While the combined market share (revenue/subscriber) is within the prescribed 50 per cent limit, the acquisition would help Rcom improve its market share in six circles, according to a Goldman Sachs report.
While final merger & acquisition (M&M) guidelines are awaited, in the 800 MHz band, the combined entity’s spectrum share is more than 50 per cent in a number of circles. This could lead to compliance challenges.
The merger, however, will not significantly alter the pecking order or the current competitive nature of the market. Analysts say the aggression shown by smaller players on tariffs is likely to continue despite the potential merger of the fourth and the ninth largest players. These could be the reasons why the RCom stock, which was up in the morning session ended the day down quarter of a per cent. On Monday when the merger buzz was doing the rounds, it was up just 0.6 per cent.
What's more important for RCom is to improve its operational metrics. What is worrying the Street is the low level of capex by Rcom. While Idea and Bharti have given a guidance of between $800 million and $2 billion, RCom’s number is at $300 million.

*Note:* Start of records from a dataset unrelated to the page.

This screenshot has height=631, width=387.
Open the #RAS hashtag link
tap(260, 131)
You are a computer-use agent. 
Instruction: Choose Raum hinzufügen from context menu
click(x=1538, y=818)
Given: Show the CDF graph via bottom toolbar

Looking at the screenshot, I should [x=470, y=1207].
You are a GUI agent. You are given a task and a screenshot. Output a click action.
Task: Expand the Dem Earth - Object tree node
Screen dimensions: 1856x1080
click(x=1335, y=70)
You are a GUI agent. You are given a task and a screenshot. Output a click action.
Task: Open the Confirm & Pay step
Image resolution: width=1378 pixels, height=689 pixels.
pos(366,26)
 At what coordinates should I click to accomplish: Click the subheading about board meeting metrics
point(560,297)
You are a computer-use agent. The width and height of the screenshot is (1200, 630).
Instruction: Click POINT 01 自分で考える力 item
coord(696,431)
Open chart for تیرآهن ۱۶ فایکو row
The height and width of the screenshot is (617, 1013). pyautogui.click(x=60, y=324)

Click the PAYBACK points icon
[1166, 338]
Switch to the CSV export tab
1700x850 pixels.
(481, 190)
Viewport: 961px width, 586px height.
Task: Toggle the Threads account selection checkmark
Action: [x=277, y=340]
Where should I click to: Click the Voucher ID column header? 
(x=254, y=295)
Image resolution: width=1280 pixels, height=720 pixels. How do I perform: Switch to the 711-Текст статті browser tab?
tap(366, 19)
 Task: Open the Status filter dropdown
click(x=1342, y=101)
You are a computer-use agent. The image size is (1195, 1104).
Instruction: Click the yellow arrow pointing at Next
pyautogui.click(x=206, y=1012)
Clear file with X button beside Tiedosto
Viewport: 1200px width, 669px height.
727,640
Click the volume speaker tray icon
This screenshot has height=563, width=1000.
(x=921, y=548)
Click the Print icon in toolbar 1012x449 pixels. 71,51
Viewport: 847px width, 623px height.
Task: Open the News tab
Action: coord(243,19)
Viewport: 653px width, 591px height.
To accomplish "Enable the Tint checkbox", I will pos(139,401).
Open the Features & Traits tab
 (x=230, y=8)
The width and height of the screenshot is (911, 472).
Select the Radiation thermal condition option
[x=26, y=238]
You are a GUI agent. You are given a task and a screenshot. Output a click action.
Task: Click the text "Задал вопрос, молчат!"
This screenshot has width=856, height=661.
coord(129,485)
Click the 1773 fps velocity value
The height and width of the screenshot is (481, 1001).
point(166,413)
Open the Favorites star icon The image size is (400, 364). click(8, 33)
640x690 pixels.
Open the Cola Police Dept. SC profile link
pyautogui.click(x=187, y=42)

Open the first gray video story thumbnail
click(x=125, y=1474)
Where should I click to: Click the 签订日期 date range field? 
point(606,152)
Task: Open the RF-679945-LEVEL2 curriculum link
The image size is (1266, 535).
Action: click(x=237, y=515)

A key trigger for the stock is the deleveraging given the high debt (net debt of Rs 36,725 crore at the end of March 31, 2015) on its books. Although the company has made various announcements on this front, nothing meaningful has materialised so far. Most analysts have a cautious view on the stock with 56 per cent of the 25 analysts tracking the stock having a ‘sell’ rating. Investors should await clarity on M&A guidelines, improvement in revenue market share or further deleveraging by the company before taking any exposure to the stock.